Superman meets Lois’ niece Susie in this issue, but not inside a Nazi tank, despite the cover for Action 59 (April 1943).
The story itself, by Siegel, Sikela and Dobrotka, bears no resemblance to the style of Susie’s later stories. Susie would come to be known as a “teller of tall tales,” to be polite.
In this story, Lois enlists Clark as an emergency babysitter. We learn that Susie is the daughter of Lois’ sister, although that woman is not named. As Susie’s last name is Tompkins, that at least gives us the father’s name.
Clark starts reading Susie the story of Cinderella, but falls asleep while doing so.
The rest of the story relates the Cinderella story, with Susie aged into the lead role, and Superman standing in for the fairy godmother.
There are some men trying to kill the prince, which gives Superman an opportunity for some action. At the end, Clark wakes, and Susie and Lois are both amused that Clark would dream that he is Superman.

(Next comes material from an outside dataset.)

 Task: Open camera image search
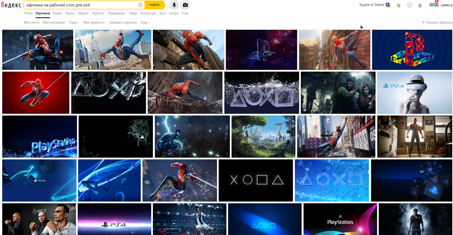pyautogui.click(x=185, y=5)
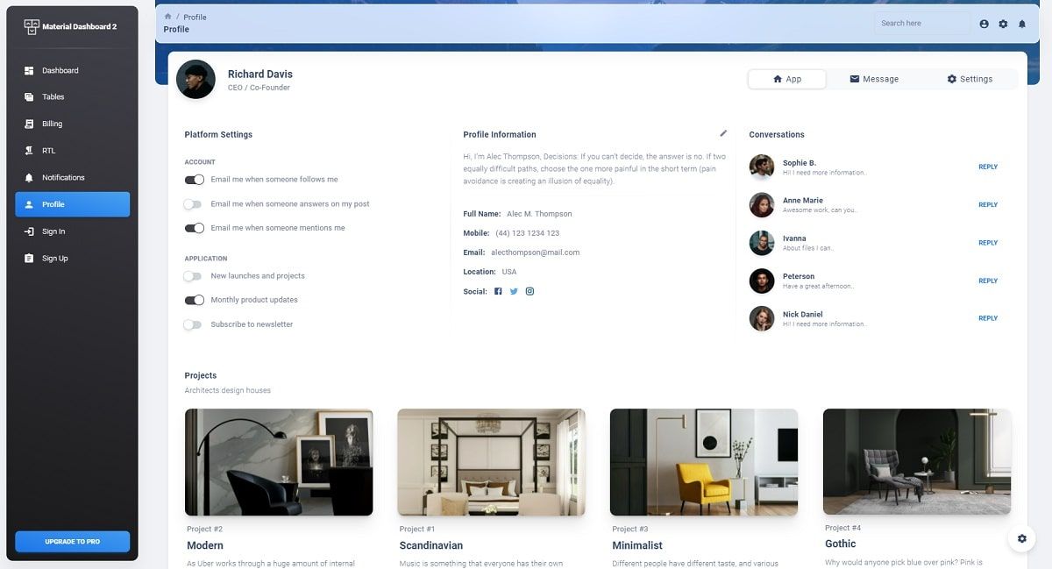Reply to Anne Marie's conversation
Screen dimensions: 1052x569
tap(988, 204)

Susie returns next year in this book.
Mort Meskin and Charles Paris introduce a new foe for the Vigilante in this issue, the Fiddler. Although superficially similar, this is quite a different character from the better known one, the Flash villain introduced a few years down the road.

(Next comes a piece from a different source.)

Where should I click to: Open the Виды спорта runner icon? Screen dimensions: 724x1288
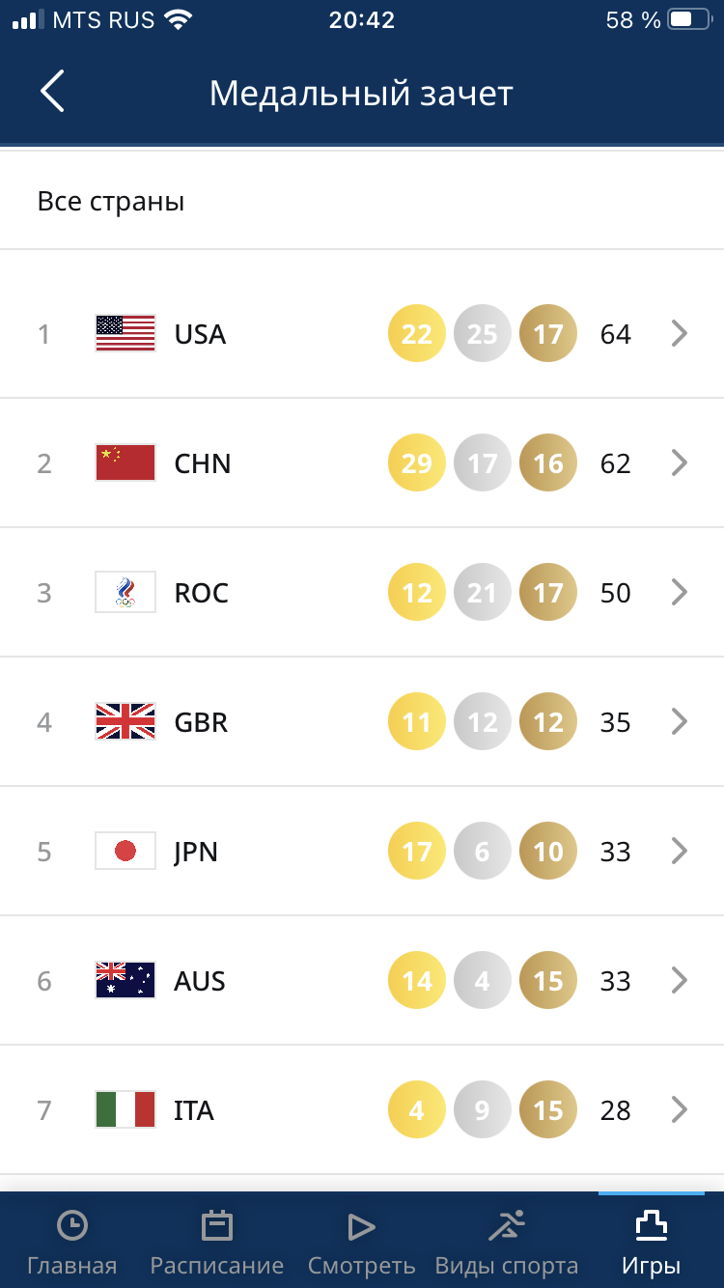pos(507,1226)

This Fiddler passes himself off as a harmless old street musician, while secretly communicating with his criminal gang through his music.

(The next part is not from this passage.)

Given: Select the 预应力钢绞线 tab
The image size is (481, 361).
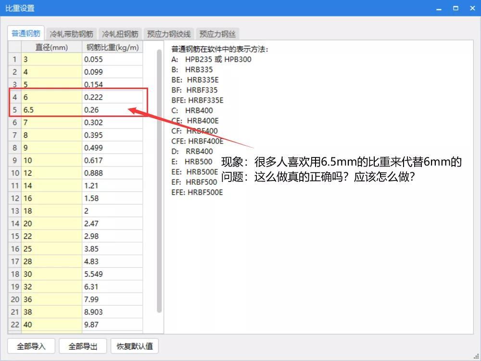Looking at the screenshot, I should 169,34.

Even after his gang winds up in a fight with Vigilante and Stuff, they have no idea that the “witness” they question is really the leader of the gang.
Later, as Vigilante and Stuff stop a shipboard robbery, Greg hears the same music, and recognizes the man’s voice. Stuff appears to get shot, but misses the bullet by falling overboard, and swims back in time to save Vigilante.
The Fiddler is captured and sent to prison, but returns in a couple of months anyway.